HnRNP A1 Alters the Structure of a Conserved Enterovirus IRES Domain to Stimulate Viral Translation

摘要

Enteroviruses use a type I IRES structure to facilitate protein synthesis and promote genome replication. Type I IRES elements require auxiliary host proteins to organize RNA structure for 40S ribosomal subunit assembly. Heterogeneous nuclear ribonucleoprotein A1 stimulates Enterovirus 71 (EV71) translation in part through specific interactions with its stem loop II (SLII) IRES domain. Here, we determined a conjoined NMR-SAXS structure of the EV71 SLII domain and a mutant that significantly attenuates viral replication by abrogating hnRNP A1 interactions. Native SLII adopts a locally compact structure wherein stacking interactions in a conserved 5′-AUAGC-3′ bulge preorganize the adjacent helices at nearly orthogonal orientations.

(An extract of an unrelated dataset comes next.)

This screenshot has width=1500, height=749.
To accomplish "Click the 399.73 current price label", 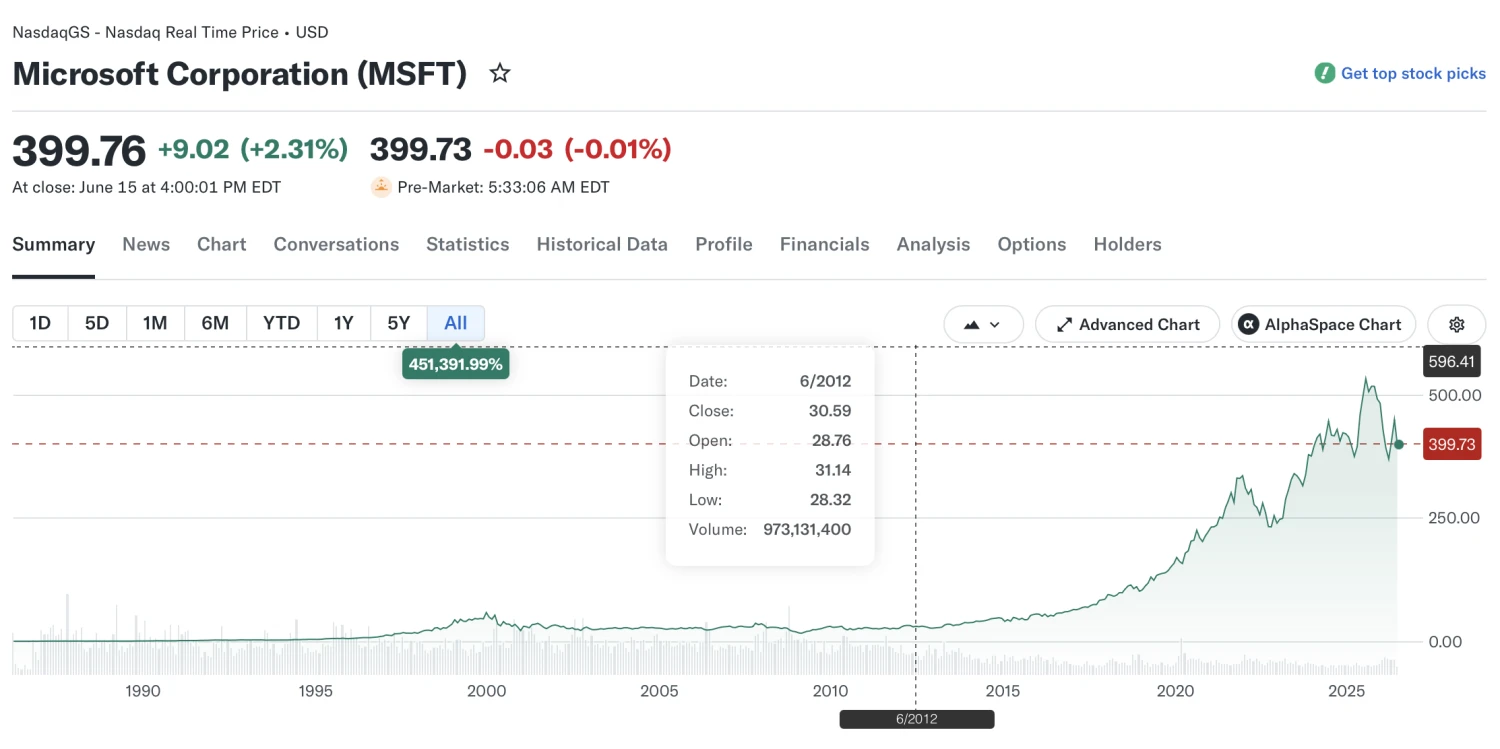I will click(1452, 444).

Mutating the bulge sequence to 5′-ACCCC-3′ ablates base stacking in the loop and globally reorients the SLII structure. Biophysical titrations reveal that the 5′-AUAGC-3′ bulge undergoes a conformational change to assemble a functional hnRNP A1-RNA complex. Importantly, IRES mutations that delete the bulge impair viral translation and completely inhibit replication. Thus, this work provides key details into how an EV71 IRES structure adapts to hijack a cellular protein and it suggests the SLII domain is a potential target for antiviral therapy.